15 And if it is evil in your eyes to serve the Lord, choose this day whom you will serve, whether the gods your fathers served in the region beyond the River, or the gods of the Amorites in whose land you dwell. But as for me and my house, we will serve the Lord.”
Joshua 24:15
We are in a season of life now with grandchildren, and we want to continue to point them to Jesus in our time with them. We desire to come alongside our daughter and her husband and help raise these kiddos we love so much in the training and admonition of the Lord (Ephesians 6:4).
I am usually the resource finder in our home, so I’m always looking for solid books to point not just myself but my whole family to Christ. One resource we’ve appreciated in our home and recommended to others is The Family Worship Bible Guide from Reformation Heritage Books.

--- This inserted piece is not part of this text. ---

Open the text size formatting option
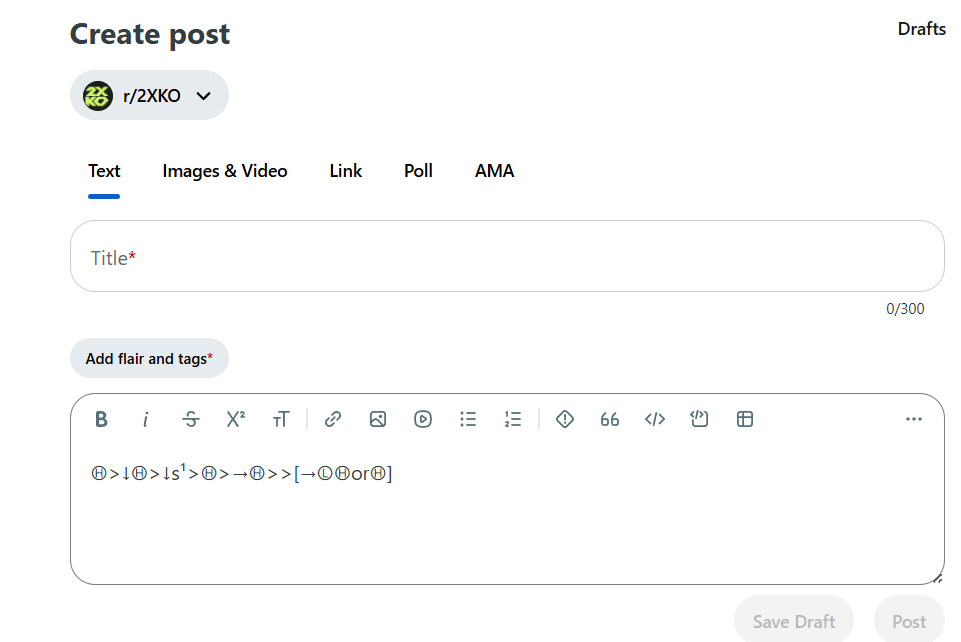 [281, 419]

This resource simplifies family worship time by giving short commentary, devotional thoughts, and insightful questions on the whole bible. You can work through one book at a time together and have a lively discussion time together as a family (we’re currently working through Ephesians with our grandkids when we have them over). All you need is this book and your bible to lead your family in a sweet devotional time together. This is a great resource for homeschool mamas too!
“If you do not worship God in your family, you are living in positive sin; you may be quite sure you do not care for the souls of your family. If you neglect to spread a meal for your children to eat, would it not be said that you did not care for their bodies? And if you do not lead your children and servants to the green pastures of God’s Word, and to seek the living water, how plain is it that you do not care for their souls? Do it regularly, morning and evening. It is more needful than your daily food – more needful than your work.”
Robert Murray McCheyne
Reformation Heritage Books recently shared some tips on their Instagram page to leading your family in prayer. These were taken from The Family Worship Bible Guide.
“Leading your family in worship is easier than you think.”
5 Simple Tips for Leading Your Family in Prayer:
1. Be Short
With few exceptions, don’t pray for more than five minutes. Tedious prayers do more harm than good. Don’t teach in your prayer; God doesn’t need instruction. Teach with your eyes open; pray with your eyes shut.
2. Be Simple Without Being Shallow
Pray for things that your family knows something about, but don’t allow your prayers to become trivial. Don’t reduce your prayers to self-centered, shallow petitions.
3. Be Direct
Spread your needs before God, plead your case, and ask for mercy. Name the needs of your family one by one on a daily basis. That holds tremendous weight with them.
4. Be Natural Yet Solemn
Speak clearly and reverently. Don’t use an unnatural, high-pitched voice or a monotone. Don’t pray too loudly or softly, too fast to be understood or too slow to hold attention.
5. Be Varied
Don’t pray the same thing every day; that becomes tedious. Develop more variety in prayer by remembering to adore God for His titles and attributes. Declare your humble dependence and need. Confess family sins. Ask for family mercies (both material and spiritual). Intercede for friends, churches, and the nations. Give thanks for God’s blessings.
6 And these words that I command you today shall be on your heart. 7 You shall teach them diligently to your children, and shall talk of them when you sit in your house, and when you walk by the way, and when you lie down, and when you rise.
Deuteronomy 6:6-7
A Few More Tips:
I’m sharing a few thoughts that were a help to our family in establishing a time of worship together. We did not do this perfectly or every day, but the hope was to have it a fairly regular part of our lives together.
- Set aside time either in the morning or evening. Centering it around meal times can be helpful.
- Determine what elements will be part of your time together. Bible reading and prayer are the main parts of family worship but consider including psalms or hymn singing.
- Choose a book of the Bible and work through it together slowly and leave time for discussion.
- Involve the whole family. Your littlest ones will benefit too, and it is great training to help them learn to sit in church.
- Discuss the various doctrines that come up during your time in the Word and the application of the scriptures.
- Encourage your children to work hard to pay attention and focus, but all this must be done with great love for them, not with a heavy, demanding hand.
- Another area to possibly work through is a catechism. It’s a simple method of questions and answers to teach biblical truth. If you’re not sure which one to use, ask your pastor.
- You can also add in reading good Christian books that teach theology or some of the classics together, like Pilgrim’s Progress.
- Scripture memory is an integral part of working into your family worship time, even if you’re just memorizing one verse a month.
“Love is one grand secret of successful training. Soul love is the soul of all love.”